The revised manuscript from the 1950s in the National Churchill Museum is identical to the 1939 “Are We Alone in Space?” text apart from minor typographical differences and the change in title from “Space” to “the Universe.”
originally posted by: BrucellaOrchitis
a reply to: quintessentone
Just read the article you linked from National Churchill Museum. That states it is in their archives. You can contact them directly, they probably have a file search and copying service - for a fee obviously.
winstonchurchill.org...
Churchill was a prolific writer: in the 1920s and 30s, he penned popular science essays on topics as diverse as evolution and fusion power. Mr Riley, director of the Churchill Museum, believes the essay on alien life was written at the former prime minister's home in Chartwell in 1939, before World War II broke out.
It may have been informed by conversations with the wartime leader's friend, Lindemann, who was a physicist, and might have been intended for publication in the News of the World newspaper. It was also written soon after the 1938 US radio broadcast by Orson Welles dramatising The War of the Worlds by HG Wells. The radio programme sparked a panic when it was mistaken by some listeners for a real news report about the invasion of Earth by Martians.
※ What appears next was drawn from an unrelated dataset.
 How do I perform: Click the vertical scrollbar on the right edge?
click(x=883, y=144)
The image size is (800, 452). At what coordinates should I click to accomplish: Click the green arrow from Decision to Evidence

Dr Livio told BBC News that there were no firm plans to publish the article because of issues surrounding the copyright. However, he said the Churchill Museum was working to resolve these so that the historically important essay can eventually see the light of day.
originally posted by: Ophiuchus1
This, below…is possibly a way in, but it requires subscription …it’s not anything I can get into….😞
Section D, Research topics and science interests, relates largely to Jones' active research at the University of Aberdeen. The material is arranged alphabetically by subject and includes correspondence with colleagues, drafts of publications and lectures, and manuscript and typescript notes. Research areas well represented in the papers include aether drag, capacitance micrometers, crystal growing, optical levers and radiation pressure. There is also an interesting sequence of material on 'flying saucers', reflecting Jones' interest in unexplained aerial phenomena.